RefactorCoderQA: Benchmarking LLMs for Multi-Domain Coding Question Solutions in Cloud and Edge Deployment
Shadikur Rahman, Aroosa Hameed, Gautam Srivastava, Syed Muhammad Danish
TL;DR
The paper tackles the challenge of evaluating LLMs on realistic, multi-domain coding tasks by introducing RefactorCoderQA, a Stack Overflow–based benchmark spanning SE, DS, ML, and NLP, and a cloud-edge multi-agent framework (GuideLLM, SolverLLM, JudgeLLM). It leverages a fine-tuned RefactorCoder-MoE model trained with QLoRA to provide structured guidance and code, with automated evaluation from GPT-4o. Across extensive experiments, RefactorCoder-MoE achieves 76.84% overall accuracy and outperforms both open-source and closed-source baselines, demonstrating the value of explicit task decomposition and domain-focused fine-tuning. Limitations include potential data leakage, moderate dataset size, and latency overhead, guiding future work toward broader domains, improved reasoning modules, and latency optimization.
Abstract
To optimize the reasoning and problem-solving capabilities of Large Language Models (LLMs), we propose a novel cloud-edge collaborative architecture that enables a structured multi-agent prompting framework. This framework comprises three specialized components: GuideLLM, a lightweight model deployed at the edge to provide methodological guidance; SolverLLM, a more powerful model hosted in the cloud and responsible for generating code solutions; and JudgeLLM, an automated evaluator for assessing solution correctness and quality.

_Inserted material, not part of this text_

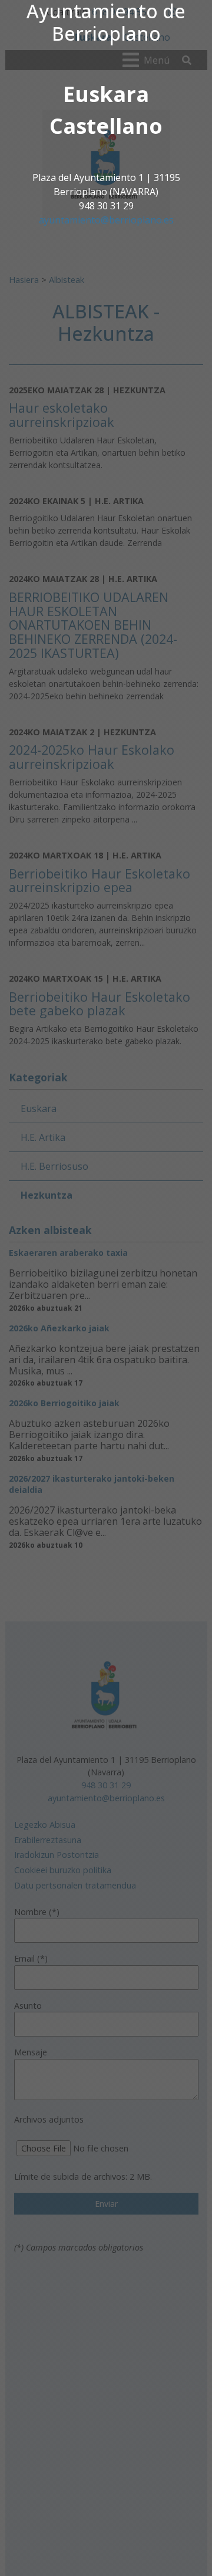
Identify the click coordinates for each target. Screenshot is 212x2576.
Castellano (106, 125)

To evaluate and demonstrate the effectiveness of this architecture in realistic settings, we introduce RefactorCoderQA, a comprehensive benchmark designed to evaluate and enhance the performance of LLMs across multi-domain coding tasks. Motivated by the limitations of existing benchmarks, RefactorCoderQA systematically covers multiple technical domains, including Software Engineering, Data Science, Machine Learning, and Natural Language Processing, using authentic coding challenges sourced from Stack Overflow. We propose RefactorCoder-MoE, a fine-tuned mixture-of-experts (MoE) code language model based on DeepSeek-Coder-7B-Instruct, adapted to the RefactorCoderQA benchmark using QLoRA for domain-specific coding question answering. Extensive experiments demonstrate that RefactorCoder-MoE achieves strong and competitive performance, significantly outperforming all evaluated open-source and commercial baselines, with an overall accuracy of 76.84%.